▶ **WORK ITEM**
Pictures are not part of the copy; repeat everything else in the records exactly.
***** RECORDS *****
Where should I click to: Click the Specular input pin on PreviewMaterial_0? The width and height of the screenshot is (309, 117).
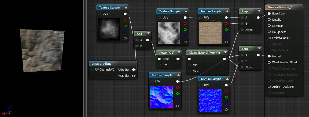click(269, 26)
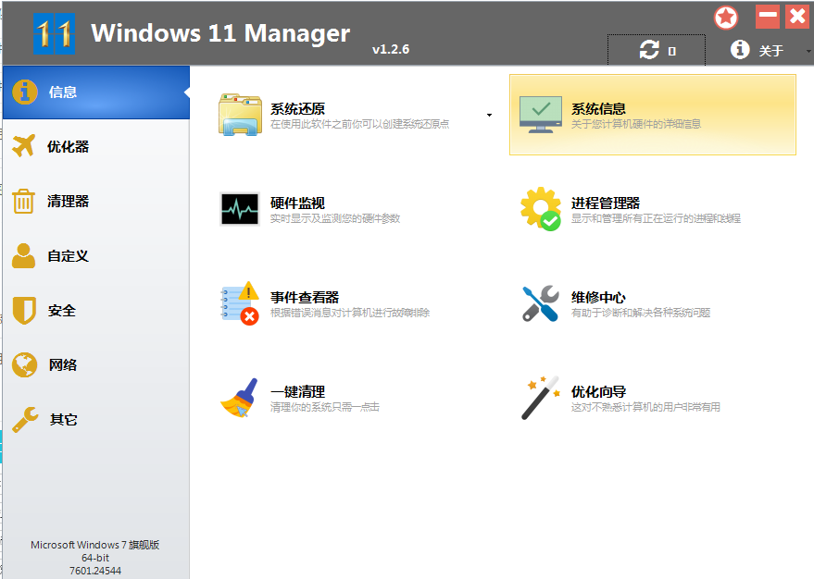814x579 pixels.
Task: Open 维修中心 wrench and screwdriver icon
Action: coord(541,303)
*****
▶ **ANSWER SECTION**
Where should I click to: Click the Specular input pin on PreviewMaterial_0? The width and height of the screenshot is (309, 117).
click(269, 26)
814x579 pixels.
Task: Open 维修中心 wrench and screwdriver icon
Action: coord(541,303)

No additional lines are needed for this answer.